- WHAT THE EXERCISE ASKS: Show all the lines in the data below that include the word "agent".

___ DATA FOR THIS TASK ___

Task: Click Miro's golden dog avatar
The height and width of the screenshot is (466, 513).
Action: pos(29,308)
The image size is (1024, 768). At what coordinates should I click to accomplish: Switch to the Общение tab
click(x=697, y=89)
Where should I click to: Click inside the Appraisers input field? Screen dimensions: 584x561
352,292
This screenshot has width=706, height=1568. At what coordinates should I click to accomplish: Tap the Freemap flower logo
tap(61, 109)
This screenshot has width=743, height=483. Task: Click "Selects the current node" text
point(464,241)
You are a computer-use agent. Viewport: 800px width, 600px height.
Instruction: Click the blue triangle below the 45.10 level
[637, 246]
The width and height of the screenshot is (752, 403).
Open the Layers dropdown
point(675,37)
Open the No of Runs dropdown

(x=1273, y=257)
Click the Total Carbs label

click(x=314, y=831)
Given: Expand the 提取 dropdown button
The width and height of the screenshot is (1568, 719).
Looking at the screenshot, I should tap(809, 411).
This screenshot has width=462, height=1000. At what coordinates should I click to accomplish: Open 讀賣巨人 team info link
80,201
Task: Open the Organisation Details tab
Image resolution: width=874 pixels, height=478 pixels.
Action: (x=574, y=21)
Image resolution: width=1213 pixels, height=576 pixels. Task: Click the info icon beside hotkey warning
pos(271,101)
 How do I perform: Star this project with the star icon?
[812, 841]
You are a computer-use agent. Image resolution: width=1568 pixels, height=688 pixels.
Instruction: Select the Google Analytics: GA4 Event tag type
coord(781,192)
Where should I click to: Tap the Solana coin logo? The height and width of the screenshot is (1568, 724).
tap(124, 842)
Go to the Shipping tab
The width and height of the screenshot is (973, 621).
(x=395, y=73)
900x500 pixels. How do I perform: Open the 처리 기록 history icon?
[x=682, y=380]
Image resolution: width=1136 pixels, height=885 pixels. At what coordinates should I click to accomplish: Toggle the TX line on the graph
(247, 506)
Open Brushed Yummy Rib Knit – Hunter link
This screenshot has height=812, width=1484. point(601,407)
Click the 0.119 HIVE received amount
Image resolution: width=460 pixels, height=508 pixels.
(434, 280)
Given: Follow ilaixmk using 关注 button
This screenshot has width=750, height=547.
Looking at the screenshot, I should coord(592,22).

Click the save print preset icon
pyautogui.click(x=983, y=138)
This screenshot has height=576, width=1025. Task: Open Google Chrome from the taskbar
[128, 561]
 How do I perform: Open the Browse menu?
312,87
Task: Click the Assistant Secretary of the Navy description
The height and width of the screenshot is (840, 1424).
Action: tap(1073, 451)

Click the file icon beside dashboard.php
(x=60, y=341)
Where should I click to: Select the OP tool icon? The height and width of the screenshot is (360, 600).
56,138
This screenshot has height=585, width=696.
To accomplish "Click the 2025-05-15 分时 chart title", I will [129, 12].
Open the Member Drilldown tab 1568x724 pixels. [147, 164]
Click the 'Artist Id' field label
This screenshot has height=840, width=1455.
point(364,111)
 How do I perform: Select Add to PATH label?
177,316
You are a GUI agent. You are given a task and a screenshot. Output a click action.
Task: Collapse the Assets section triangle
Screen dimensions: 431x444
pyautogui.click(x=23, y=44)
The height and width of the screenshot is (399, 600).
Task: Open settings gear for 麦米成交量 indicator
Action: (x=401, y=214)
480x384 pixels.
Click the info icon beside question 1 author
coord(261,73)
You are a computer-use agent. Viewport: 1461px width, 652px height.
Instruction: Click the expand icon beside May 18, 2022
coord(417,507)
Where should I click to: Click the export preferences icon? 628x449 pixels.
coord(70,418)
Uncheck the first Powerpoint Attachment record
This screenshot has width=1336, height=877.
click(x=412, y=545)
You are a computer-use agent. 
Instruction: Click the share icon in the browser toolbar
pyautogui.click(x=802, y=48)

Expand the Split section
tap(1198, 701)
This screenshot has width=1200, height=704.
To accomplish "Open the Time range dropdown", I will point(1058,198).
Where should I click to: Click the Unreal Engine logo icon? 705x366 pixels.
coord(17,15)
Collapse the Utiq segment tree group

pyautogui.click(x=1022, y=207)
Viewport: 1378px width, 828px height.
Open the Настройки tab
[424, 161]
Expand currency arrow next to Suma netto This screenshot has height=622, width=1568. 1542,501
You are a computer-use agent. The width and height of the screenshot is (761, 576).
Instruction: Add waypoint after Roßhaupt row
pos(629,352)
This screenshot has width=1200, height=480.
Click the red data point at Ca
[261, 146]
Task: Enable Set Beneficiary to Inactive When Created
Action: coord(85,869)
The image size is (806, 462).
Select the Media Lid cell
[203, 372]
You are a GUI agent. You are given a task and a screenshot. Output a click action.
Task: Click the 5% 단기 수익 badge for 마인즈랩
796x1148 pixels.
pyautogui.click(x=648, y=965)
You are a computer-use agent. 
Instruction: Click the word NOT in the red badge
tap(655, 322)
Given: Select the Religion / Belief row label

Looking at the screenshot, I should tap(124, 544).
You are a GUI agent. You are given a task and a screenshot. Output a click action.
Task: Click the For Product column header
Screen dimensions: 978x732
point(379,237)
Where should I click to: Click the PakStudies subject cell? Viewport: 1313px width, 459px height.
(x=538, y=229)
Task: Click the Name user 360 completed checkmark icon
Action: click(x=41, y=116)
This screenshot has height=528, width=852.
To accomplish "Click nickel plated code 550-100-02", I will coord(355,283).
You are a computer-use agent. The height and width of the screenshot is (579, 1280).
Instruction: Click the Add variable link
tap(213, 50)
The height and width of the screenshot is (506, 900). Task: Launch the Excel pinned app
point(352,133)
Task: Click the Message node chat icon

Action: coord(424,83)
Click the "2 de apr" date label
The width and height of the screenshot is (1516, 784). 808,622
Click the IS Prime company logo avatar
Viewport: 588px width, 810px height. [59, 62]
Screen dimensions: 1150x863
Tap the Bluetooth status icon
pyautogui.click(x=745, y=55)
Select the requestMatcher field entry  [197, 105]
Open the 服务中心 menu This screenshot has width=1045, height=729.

___

- RESULT:
You are a computer-use agent. Viewport: 800px width, 600px height.
You are a computer-use agent. Image resolution: width=1568 pixels, height=688 pixels.
You are a GUI agent. You are given a task and a screenshot. Output a click action.
You are a computer-use agent. Viewport: 1461px width, 652px height.
You are a computer-use agent. 
You are a computer-use agent. The width and height of the screenshot is (761, 576).
You are a GUI agent. You are given a task and a screenshot. Output a click action.
You are a computer-use agent. 
You are a GUI agent. You are given a task and a screenshot. Output a click action.
You are a computer-use agent. The height and width of the screenshot is (579, 1280).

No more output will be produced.